ASAP: New QEII rehabilitation program maximizes patient recovery

Marilyn MacKay-Lyons (left), Dalhousie University physiotherapy professor and QEII affiliate scientist, Alison McDonald (front), QEII physiotherapist, and Richard Braha (right), program manager of the QEII’s acquired brain injury services, started the Aerobic Screening and Prescription clinic for stroke patients, with funding from a 2014 QEII Foundation Translating Research Into Care grant

A grueling hour on a treadmill daily might seem strange for someone who recently had a stroke but believe it or not, the sooner they start moving, the better.

One of the more exciting medical discoveries in the past several decades has been neuroplasticity — the brain’s ability to rewire itself and rediscover functions lost during trauma. In the case of stroke, those lost functions might be standing, walking or balance, the simple locomotion we take for granted, wiped clean by a medical emergency.

Alison McDonald is a physiotherapist with the QEII’s Rehabilitation and Arthritis Centre in Halifax. She says that not only is early rehabilitation important when rewiring the brain following a stroke, so is intensity, and this presents healthcare providers in her position with a conundrum. Putting patients through rigorous exercise after stroke, such as weight training and cardiovascular exercise, so soon after their ordeal will speed recovery and provide better outcomes — but can they handle it?
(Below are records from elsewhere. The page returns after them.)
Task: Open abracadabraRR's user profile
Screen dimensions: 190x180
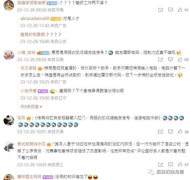Action: click(35, 19)
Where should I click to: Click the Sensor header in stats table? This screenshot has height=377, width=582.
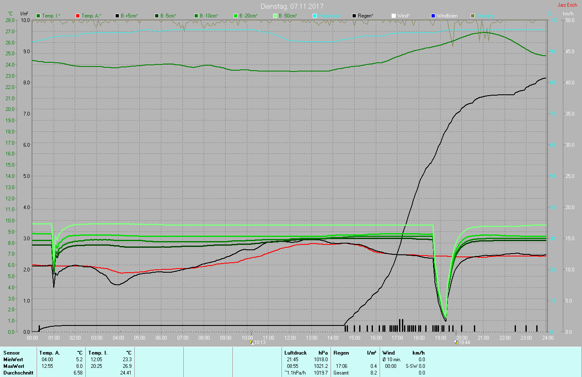(x=12, y=353)
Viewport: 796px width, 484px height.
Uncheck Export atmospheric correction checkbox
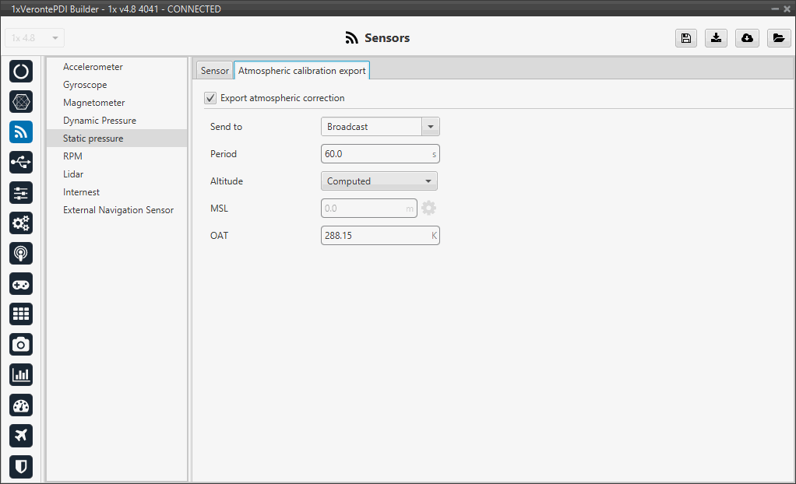click(210, 98)
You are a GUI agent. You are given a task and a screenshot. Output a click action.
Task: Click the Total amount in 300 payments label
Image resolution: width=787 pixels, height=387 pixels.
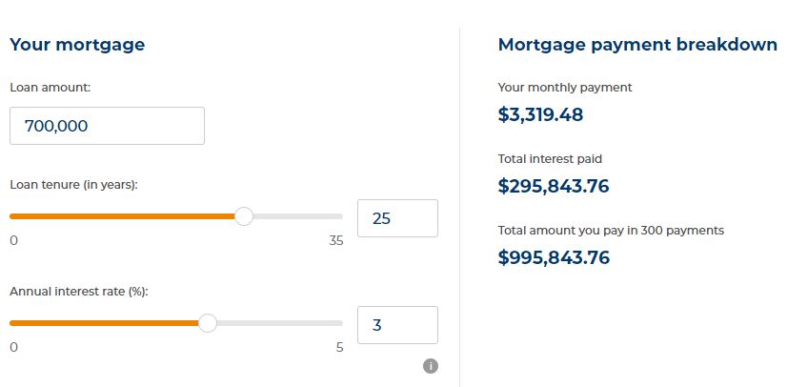coord(611,231)
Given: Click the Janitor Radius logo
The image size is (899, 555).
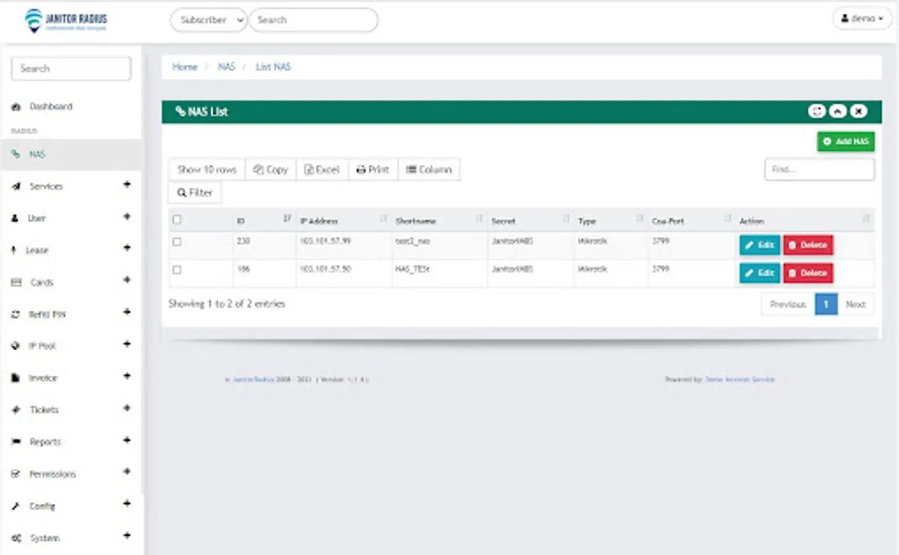Looking at the screenshot, I should [66, 20].
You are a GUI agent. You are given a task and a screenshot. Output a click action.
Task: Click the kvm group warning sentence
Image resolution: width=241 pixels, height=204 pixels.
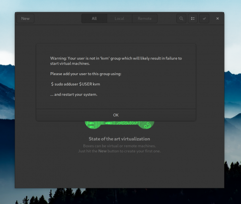pos(116,61)
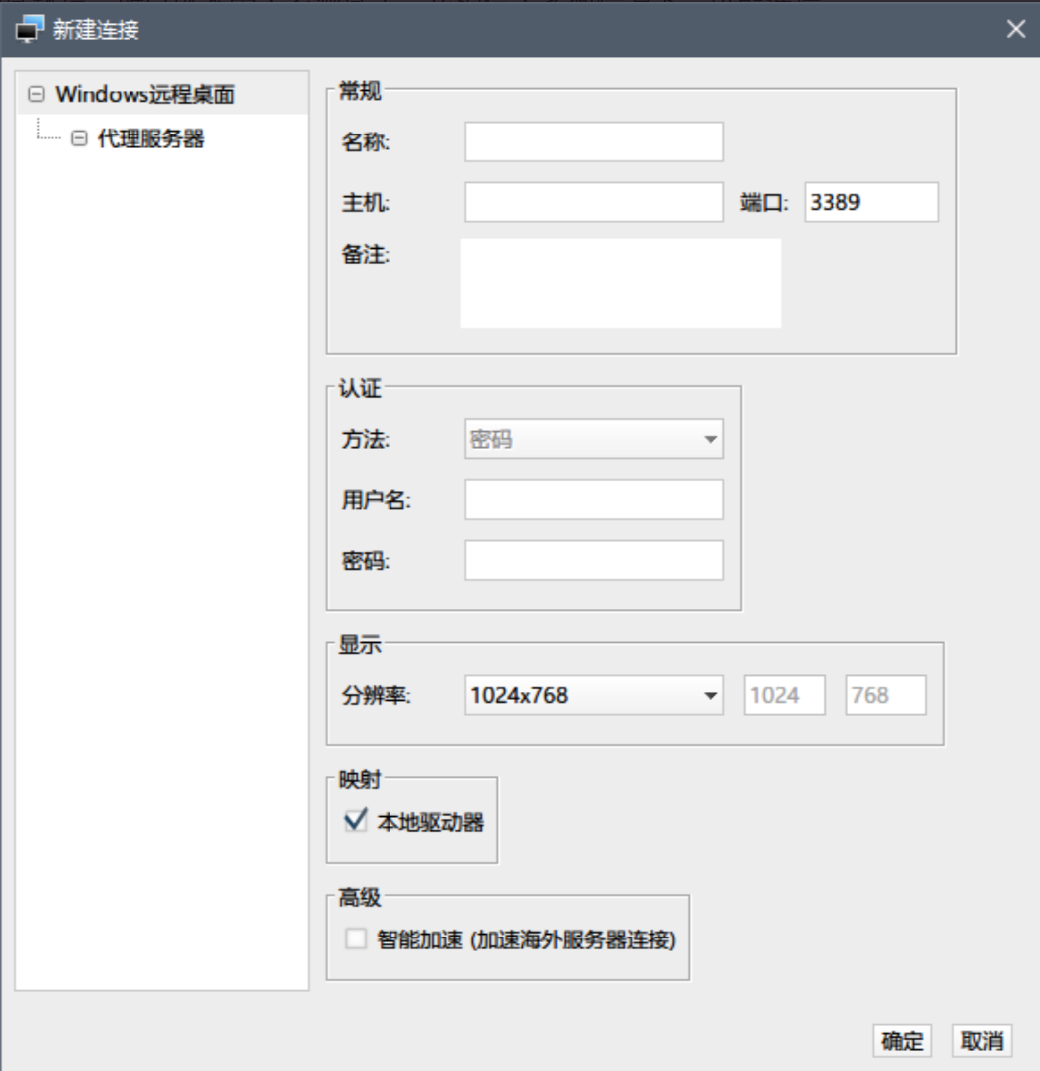Click inside the 密码 password field

tap(592, 560)
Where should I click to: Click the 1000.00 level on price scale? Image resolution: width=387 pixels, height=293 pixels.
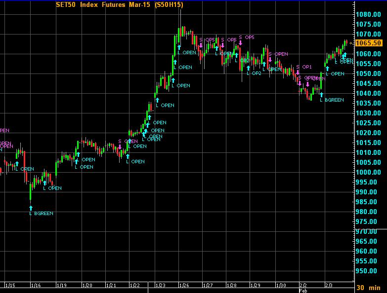368,172
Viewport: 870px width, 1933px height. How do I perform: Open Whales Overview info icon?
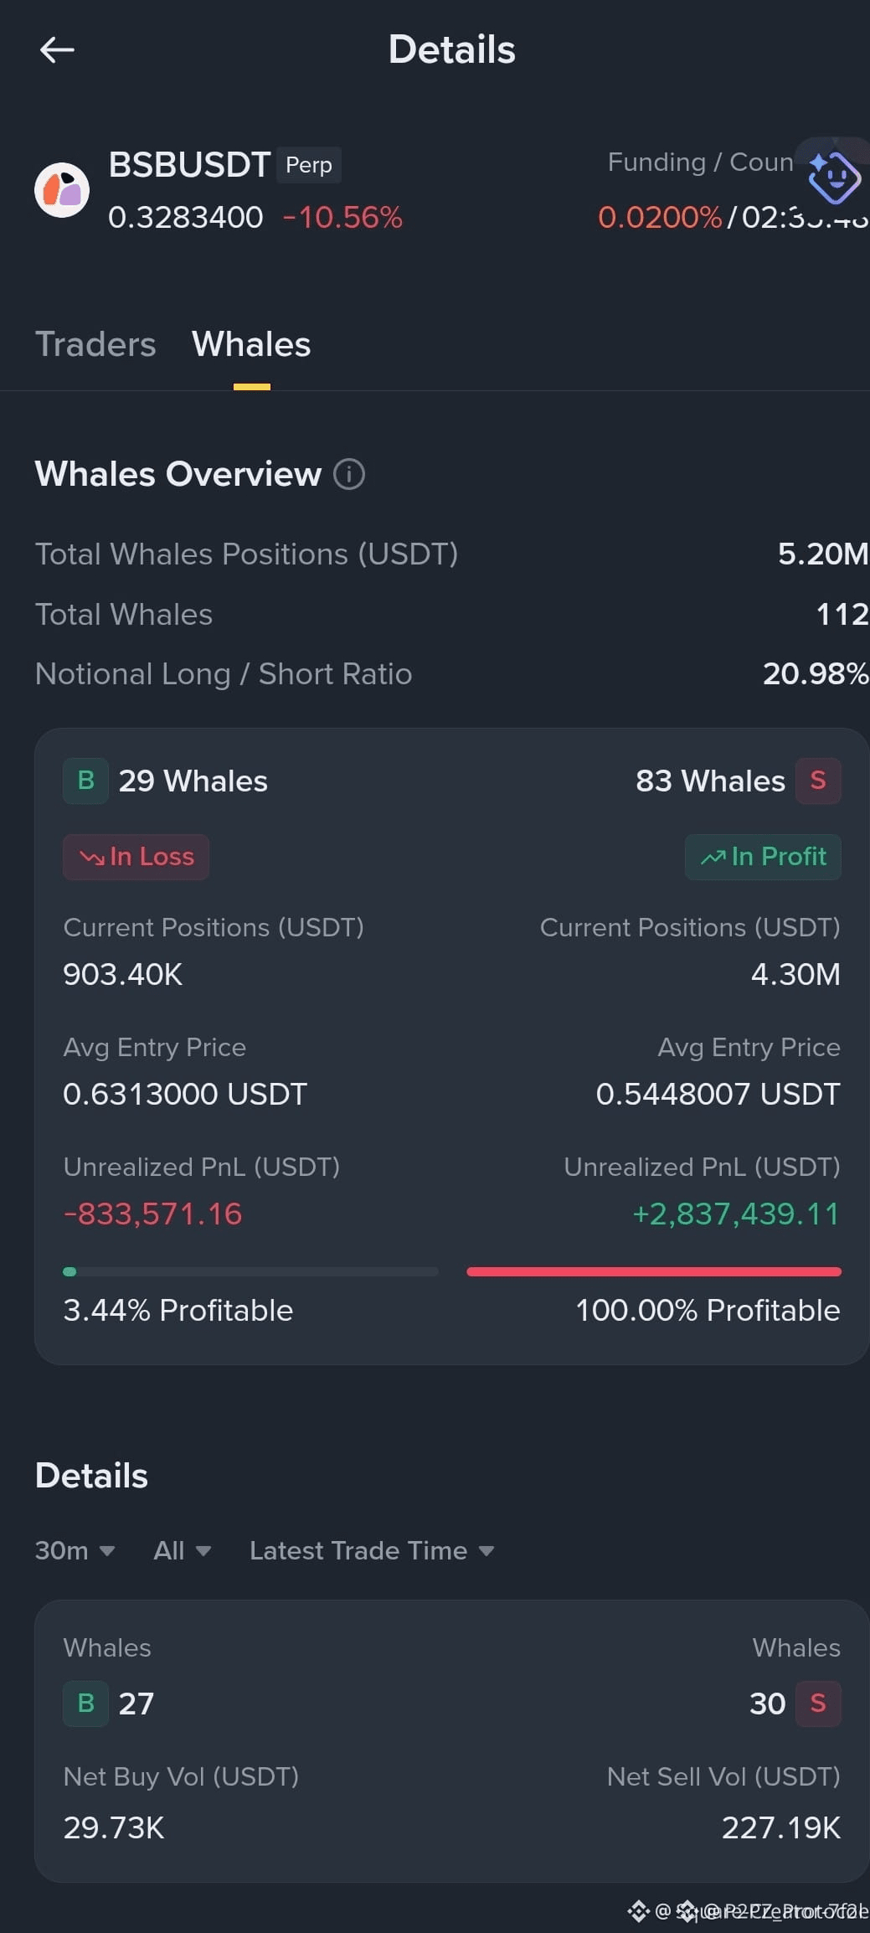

“We’ve likely been undertreating our patients who’ve had strokes because we didn’t want to push them too hard,” she says.

Marilyn MacKay-Lyons is a professor at Dalhousie’s School of Physiotherapy and an affiliate scientist at the QEII. She said that about 40 per cent of Canadians who survive a stroke recover well without assistance but 35 per cent suffer enough loss of function to require rehabilitation. The remaining 25 per cent typically depend on assisted living thereafter.

“Sixty-two thousand Canadians a year suffer from stroke,” she says. “Stroke is the leading cause of adult disability in Canada and one of the leading causes of death.”

These numbers speak to the importance of stroke rehabilitation but quality of care is often stifled by this question of how much retraining exercise recent stroke patients can bear. From 2016 until early this year, Marilyn and program manager of acquired brain injury services with the rehabilitation centre, Richard Braha, put a possible solution through its paces.

With a QEII Foundation Translating Research Into Care (TRIC) grant, they purchased equipment, trained staff and put into motion the Aerobic Screening and Prescription, or ASAP, clinic. By way of monitoring equipment and stress test procedures, this clinic screened patients after stroke to determine their fitness level and state of readiness for the rehab exercises that awaited them. This was done on treadmills with harnesses that take up part of the patient’s weight or special cycling machines that can be pedaled with both arms and legs. The patients were asked to rate their experiences and gauge their effort while being closely monitored by ECG and blood pressure machines. Physiotherapists like Alison no longer needed to guess at a patient’s readiness to work — this clinic narrowed them down into categories of intensity and motivation.

“After your first stroke, it’s normal and natural for people to be cautious and not increase their level of activity,” says Marilyn. “What this study is doing is giving therapists and patients the green light, saying you’re OK to go this hard and for this long. Without that, people are more inclined to do nothing, which raises their risk of a second stroke.”

“Sixty-two thousand Canadians a year suffer from stroke.”
-Marilyn MacKay-Lyons

The ASAP clinic saw 104 patients throughout its two-year trial and had exactly the desired outcomes — a significant increase in screenings, prescriptions, timeliness of care and intensity of rehabilitation. Simply put, it worked. Armed with these results, Richard is in the process of including this clinic in the QEII’s Nova Scotia Rehabilitation and Arthritis Centre’s regular services.

“We look forward to the continuation of the clinic following this study, and having it available for our entire rehabilitation population,” he says.

Richard went on to say lifestyle related factors as exercise, diet, sodium intake, weight, smoking, and alcohol intake can significantly increase the risk of stroke. Rehabilitation is vital but so too is the regular exercise which helps prevent strokes in the first place.

“Exercise and the role it plays in improving cardiovascular capacity, reducing hypertension and so on. I don’t think you can emphasize that enough in helping to lower the risk of stroke and lower the risk of additional stroke.”